Winter seems a longer, lovelier night for me. It chills and chafes my skin, making my cheeks pink and my soul want to nestle into soft, warm places full of comforting weight and soothing, familiar smells. Winter lies out in my mind, lush and dark, like a robust red wine and sirloin dinner on velvet tablecloths, or a delicate whipped cream island floating on a sea of espresso. Instinct clutches, slithering the thought that night lasts longer in winter, that needs become darker, more demanding, and that light, light even as small as a Christmas light, cuts sharp and clean and eternal in a winter sky.
It seems somewhat cliche to think of the less wise, darker periods of my life as winters, but I’ve yet to find anything else that fits as well or as appropriately. Winter is a bare, stark time, with muddied skies of light and dread, even in the brightest parts of the earth. It is that in-between time, when the golden harvests have been reaped, and the green light of spring still sleeps. It is the hallway between the recently closed door and the soon-to-be-opened window promised by the Divine, and should be seen as such – a gift of time and period where there is no reason not to take advantage of not being able to do anything.

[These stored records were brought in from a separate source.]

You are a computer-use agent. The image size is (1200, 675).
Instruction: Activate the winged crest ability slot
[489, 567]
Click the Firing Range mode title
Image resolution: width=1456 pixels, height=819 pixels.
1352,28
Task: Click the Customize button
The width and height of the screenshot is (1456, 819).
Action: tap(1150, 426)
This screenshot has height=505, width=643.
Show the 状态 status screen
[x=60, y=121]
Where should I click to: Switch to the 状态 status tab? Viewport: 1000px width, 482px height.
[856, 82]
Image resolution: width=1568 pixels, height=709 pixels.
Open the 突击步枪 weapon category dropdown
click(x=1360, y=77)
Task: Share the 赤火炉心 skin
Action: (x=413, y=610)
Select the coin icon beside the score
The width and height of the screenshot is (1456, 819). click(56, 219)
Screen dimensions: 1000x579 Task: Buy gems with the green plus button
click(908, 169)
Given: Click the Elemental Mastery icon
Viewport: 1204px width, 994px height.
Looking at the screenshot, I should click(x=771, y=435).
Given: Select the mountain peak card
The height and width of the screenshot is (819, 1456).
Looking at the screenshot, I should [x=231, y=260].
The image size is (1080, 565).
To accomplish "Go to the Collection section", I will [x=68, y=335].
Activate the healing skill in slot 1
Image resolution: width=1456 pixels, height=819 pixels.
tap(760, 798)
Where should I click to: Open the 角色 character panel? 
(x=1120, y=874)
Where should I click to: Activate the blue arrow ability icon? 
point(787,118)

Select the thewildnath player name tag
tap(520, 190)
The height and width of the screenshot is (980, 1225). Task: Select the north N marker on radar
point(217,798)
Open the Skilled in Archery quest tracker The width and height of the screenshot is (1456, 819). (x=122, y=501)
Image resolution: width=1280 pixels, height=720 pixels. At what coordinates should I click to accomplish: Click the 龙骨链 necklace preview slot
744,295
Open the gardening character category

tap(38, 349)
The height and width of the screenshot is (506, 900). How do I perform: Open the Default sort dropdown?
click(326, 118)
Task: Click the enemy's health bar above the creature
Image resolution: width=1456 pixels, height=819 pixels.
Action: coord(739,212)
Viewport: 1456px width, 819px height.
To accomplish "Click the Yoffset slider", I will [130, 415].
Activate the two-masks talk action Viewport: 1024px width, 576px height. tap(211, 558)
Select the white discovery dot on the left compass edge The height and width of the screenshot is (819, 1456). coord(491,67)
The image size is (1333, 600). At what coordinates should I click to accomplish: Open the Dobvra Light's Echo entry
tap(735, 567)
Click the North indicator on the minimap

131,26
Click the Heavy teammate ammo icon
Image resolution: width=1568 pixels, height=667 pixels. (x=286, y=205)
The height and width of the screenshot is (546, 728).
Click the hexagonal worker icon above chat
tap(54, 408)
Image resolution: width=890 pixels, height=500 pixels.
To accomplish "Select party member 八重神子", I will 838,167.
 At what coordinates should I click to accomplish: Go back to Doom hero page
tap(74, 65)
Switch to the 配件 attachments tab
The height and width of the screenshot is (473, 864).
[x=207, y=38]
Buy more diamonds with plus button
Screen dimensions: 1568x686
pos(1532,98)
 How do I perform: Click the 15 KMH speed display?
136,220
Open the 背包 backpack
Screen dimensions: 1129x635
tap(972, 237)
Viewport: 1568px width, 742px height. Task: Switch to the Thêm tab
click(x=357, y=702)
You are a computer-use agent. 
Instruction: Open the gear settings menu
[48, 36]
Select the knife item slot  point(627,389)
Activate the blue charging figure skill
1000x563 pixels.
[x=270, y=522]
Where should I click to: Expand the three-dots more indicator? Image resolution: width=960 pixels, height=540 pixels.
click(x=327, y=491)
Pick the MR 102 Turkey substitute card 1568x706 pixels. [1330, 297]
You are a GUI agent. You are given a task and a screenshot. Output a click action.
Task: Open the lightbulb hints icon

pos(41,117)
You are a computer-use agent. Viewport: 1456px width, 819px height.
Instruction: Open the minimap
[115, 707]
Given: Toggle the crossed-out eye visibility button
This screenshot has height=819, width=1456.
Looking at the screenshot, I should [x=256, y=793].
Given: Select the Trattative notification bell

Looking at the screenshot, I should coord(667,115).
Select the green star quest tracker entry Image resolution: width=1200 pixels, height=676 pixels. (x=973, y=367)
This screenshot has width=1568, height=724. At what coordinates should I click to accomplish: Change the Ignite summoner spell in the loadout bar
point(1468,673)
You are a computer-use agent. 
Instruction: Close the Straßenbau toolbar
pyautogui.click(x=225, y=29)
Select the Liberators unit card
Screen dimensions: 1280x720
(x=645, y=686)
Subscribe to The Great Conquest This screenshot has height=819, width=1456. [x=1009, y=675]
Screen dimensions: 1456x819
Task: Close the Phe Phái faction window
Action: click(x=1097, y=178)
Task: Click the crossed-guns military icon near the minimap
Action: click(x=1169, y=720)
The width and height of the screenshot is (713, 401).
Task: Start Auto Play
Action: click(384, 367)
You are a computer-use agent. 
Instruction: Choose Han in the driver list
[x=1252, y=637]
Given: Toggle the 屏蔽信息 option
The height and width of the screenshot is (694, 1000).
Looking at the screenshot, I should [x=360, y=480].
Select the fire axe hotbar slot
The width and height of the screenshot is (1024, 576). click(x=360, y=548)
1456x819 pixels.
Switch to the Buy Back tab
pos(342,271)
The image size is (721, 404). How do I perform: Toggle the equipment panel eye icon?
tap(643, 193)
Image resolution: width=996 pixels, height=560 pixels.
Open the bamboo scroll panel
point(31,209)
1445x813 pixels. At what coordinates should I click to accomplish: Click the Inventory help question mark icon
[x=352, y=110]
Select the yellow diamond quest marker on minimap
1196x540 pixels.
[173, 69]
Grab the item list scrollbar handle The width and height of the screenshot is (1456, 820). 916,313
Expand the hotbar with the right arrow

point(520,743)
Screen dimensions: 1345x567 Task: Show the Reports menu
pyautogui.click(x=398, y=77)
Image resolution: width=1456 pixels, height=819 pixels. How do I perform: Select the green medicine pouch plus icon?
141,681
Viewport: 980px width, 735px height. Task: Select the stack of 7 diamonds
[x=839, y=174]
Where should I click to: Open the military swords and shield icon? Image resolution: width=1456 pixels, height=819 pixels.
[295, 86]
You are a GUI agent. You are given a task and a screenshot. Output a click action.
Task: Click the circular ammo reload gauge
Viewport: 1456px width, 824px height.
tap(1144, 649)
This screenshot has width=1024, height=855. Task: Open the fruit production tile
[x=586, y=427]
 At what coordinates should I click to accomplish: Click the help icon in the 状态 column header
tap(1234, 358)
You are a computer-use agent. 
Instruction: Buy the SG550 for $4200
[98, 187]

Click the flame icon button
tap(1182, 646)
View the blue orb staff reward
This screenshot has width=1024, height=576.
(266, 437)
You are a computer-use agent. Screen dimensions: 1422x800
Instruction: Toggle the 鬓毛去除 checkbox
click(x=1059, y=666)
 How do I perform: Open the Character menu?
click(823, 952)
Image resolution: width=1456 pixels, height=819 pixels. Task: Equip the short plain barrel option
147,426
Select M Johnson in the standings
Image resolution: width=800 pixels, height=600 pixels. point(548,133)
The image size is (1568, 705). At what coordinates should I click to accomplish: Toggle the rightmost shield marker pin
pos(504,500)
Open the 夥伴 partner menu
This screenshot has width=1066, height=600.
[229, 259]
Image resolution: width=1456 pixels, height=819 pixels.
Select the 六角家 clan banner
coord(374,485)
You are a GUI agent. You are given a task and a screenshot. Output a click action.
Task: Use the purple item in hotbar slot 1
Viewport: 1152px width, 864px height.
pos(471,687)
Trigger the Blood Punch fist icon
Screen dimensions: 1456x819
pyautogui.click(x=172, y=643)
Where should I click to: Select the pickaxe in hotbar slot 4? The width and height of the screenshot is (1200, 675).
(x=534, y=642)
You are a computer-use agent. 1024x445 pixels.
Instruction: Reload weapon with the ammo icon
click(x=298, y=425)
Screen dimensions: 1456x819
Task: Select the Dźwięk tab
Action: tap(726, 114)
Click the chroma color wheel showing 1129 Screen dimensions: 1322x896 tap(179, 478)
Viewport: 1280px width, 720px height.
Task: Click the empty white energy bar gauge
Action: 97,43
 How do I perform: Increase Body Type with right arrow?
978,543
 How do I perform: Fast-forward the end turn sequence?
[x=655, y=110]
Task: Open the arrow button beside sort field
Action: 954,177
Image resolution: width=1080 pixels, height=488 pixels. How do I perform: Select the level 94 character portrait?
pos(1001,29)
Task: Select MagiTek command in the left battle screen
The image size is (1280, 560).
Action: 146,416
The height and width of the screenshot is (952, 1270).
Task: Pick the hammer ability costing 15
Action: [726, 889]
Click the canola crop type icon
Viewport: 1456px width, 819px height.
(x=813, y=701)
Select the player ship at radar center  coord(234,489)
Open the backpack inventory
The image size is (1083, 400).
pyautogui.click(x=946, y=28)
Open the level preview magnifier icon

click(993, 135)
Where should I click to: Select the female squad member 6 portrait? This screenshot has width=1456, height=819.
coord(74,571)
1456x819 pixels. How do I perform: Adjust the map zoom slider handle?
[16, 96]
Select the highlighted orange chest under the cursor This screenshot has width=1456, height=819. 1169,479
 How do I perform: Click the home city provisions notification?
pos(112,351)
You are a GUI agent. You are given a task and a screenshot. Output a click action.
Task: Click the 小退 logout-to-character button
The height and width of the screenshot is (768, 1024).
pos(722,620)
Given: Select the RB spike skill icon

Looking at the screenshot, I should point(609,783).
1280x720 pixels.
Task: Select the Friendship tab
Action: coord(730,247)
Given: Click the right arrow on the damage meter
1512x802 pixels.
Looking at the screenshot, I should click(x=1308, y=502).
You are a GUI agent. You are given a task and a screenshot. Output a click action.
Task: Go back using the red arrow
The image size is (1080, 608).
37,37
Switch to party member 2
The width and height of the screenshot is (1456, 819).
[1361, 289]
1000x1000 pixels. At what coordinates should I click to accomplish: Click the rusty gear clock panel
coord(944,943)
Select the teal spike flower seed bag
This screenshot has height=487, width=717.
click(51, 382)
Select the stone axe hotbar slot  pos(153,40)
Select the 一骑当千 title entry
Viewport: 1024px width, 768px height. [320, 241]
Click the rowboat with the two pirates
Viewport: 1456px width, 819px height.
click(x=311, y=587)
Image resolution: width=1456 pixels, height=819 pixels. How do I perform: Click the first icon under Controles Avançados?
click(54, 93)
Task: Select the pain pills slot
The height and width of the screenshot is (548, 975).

In her book, “Women’s Bodies, Women’s Wisdom,” Dr. Christine Northrup suggests that all human beings have not only monthly cycles, but annual ones, too. She presents the idea that we all want to rest and nestle in the winter, that we most strongly long for companionship and warmth in the midst of the cold, and that we, through nature or nurture, hook or crook, withdraw into our selves a bit more when the nights grow longer. We are less eager to be social, but more inclined to do all the good we can. We hunker down for the long winter nights, with our kerchiefs and caps, dreaming of sugarplums, granted, but hoping more for the yellow sunshine and green carpet of growth that comes so obviously with spring, seemingly unaware of anything changing under our personal blankets of snow. We dream, we grow, we live in dark, mysterious ways - at night.